International groups have issued warnings regarding the potential for water-borne diseases and scabies due to the shortage of clean water in the area. Amr further noted that the nature of injuries treated at his hospital, primarily involving scarring and disfigurements, foreshadows an impending health crisis following the conclusion of hostilities.

Dr. Hussam al-Madhoun echoed a comparable scenario at the Al-Awda hospital in the northern Gaza region which has become partially non-functional as of now since it has completely run out of fuel.

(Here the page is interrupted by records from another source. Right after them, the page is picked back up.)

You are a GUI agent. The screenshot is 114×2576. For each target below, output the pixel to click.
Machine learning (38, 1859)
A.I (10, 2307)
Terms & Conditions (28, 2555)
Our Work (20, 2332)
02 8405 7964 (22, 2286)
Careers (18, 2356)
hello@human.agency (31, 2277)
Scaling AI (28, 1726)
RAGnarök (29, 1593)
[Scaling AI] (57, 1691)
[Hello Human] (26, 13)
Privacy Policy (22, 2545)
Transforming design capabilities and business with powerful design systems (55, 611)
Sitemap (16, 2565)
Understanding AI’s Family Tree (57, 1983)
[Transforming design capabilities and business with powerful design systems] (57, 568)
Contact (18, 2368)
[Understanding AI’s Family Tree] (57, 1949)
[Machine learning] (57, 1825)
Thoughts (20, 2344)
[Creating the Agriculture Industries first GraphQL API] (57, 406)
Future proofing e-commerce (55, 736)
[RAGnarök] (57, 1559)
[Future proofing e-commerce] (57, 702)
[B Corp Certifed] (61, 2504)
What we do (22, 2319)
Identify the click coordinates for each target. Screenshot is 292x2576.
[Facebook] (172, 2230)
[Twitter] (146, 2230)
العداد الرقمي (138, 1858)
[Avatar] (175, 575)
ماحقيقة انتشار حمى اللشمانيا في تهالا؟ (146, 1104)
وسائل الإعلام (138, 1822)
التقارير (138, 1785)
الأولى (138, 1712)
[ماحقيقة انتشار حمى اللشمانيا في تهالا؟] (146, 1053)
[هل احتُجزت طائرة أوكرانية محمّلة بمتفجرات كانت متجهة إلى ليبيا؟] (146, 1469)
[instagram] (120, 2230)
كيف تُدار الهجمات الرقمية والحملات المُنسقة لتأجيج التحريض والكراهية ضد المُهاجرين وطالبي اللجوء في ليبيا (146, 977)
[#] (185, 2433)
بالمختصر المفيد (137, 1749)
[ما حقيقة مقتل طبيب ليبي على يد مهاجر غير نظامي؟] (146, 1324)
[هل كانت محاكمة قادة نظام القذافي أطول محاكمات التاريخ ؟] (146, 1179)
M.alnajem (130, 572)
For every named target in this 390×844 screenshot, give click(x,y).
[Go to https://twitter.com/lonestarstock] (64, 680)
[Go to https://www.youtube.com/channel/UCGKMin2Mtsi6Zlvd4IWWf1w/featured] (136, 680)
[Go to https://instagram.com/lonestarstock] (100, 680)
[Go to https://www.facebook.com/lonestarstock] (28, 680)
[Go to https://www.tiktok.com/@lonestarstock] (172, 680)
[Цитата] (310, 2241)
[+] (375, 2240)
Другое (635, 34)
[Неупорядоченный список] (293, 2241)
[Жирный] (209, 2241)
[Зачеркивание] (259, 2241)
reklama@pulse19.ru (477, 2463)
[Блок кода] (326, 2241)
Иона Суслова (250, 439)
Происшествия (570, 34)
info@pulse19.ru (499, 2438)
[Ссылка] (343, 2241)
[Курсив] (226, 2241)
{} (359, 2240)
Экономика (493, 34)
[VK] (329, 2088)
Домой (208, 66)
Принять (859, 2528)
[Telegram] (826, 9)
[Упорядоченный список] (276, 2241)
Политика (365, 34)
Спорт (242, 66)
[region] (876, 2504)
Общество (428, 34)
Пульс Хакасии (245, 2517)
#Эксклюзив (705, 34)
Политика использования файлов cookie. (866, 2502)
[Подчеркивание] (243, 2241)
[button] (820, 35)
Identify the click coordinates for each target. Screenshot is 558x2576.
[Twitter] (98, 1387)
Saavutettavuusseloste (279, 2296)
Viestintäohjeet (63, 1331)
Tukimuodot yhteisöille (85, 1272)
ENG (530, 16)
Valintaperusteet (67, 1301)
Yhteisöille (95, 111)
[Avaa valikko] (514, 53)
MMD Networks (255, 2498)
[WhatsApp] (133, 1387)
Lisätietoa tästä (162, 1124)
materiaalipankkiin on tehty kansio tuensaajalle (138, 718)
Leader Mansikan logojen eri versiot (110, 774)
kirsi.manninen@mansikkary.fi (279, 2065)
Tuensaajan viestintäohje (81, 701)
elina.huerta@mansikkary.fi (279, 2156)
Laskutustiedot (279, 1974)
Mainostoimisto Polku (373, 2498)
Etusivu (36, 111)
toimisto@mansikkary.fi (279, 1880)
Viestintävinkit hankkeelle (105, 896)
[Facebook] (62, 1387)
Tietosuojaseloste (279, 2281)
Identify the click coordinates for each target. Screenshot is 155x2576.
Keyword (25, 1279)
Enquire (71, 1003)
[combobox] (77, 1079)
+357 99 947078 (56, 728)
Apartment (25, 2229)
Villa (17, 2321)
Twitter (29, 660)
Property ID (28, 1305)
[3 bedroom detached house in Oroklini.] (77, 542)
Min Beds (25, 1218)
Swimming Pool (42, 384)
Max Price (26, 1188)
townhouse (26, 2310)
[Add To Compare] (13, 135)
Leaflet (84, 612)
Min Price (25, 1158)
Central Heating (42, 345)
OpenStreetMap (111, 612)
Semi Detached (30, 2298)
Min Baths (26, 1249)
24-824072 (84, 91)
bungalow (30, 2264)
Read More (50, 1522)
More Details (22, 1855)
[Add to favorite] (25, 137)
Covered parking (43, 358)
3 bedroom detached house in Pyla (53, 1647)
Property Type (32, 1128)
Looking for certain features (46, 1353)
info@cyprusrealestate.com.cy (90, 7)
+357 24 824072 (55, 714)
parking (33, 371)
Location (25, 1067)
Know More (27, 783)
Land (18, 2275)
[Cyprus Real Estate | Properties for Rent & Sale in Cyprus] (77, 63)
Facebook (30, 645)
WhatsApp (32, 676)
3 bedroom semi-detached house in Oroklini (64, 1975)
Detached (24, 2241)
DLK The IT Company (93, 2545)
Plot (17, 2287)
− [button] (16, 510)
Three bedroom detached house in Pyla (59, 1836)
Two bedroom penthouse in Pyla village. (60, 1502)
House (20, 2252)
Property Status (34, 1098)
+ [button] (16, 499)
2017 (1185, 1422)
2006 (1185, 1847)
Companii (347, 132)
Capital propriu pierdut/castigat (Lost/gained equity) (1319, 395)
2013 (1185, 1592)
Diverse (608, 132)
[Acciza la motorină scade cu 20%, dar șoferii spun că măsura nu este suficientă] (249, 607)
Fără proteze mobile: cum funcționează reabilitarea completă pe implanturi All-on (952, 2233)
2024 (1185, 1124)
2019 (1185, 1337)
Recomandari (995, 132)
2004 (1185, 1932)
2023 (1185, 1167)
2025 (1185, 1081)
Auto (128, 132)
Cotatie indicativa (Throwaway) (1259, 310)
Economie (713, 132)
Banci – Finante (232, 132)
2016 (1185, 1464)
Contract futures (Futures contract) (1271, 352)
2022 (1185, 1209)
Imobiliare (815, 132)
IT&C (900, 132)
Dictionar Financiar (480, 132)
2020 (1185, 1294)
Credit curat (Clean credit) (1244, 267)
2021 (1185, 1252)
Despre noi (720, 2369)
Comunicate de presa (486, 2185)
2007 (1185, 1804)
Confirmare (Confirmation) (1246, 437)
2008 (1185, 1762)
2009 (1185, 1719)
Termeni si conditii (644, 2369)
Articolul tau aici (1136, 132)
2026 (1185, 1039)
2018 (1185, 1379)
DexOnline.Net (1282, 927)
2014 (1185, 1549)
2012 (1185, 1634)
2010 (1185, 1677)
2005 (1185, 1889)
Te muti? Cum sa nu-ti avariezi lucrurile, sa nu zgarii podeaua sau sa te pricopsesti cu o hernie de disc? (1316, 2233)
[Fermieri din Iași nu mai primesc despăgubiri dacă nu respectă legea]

He emphasised that the hospital is extremely overcrowded, with “no space to walk,” as thousands of civilians have sought shelter there due to the Israeli airstrikes. Similar to the situation at Al-Shifa, Al-Awda is grappling with insufficient capacity to handle casualties and is facing a critical shortage of medical supplies, especially after ground invasion.

He added that Gaza is now suffering from a shortage of shrouds.“There is nothing worse than not finding enough shrouds to cover the martyrs, so you wrap them with garbage bags and old pieces of cloth,” he said.

“Now, with the ongoing siege and the fuel running out, a humanitarian catastrophe is imminent, and we will lose patients in our department and possibly thousands of patients in the entire hospital,” he added.

Previously, in a video released by DW Cut, doctors have pleaded several times that Gaza is about to experience a total collapse of the healthcare system due to supplies running out like sand in hand and the number of casualties increasing each day.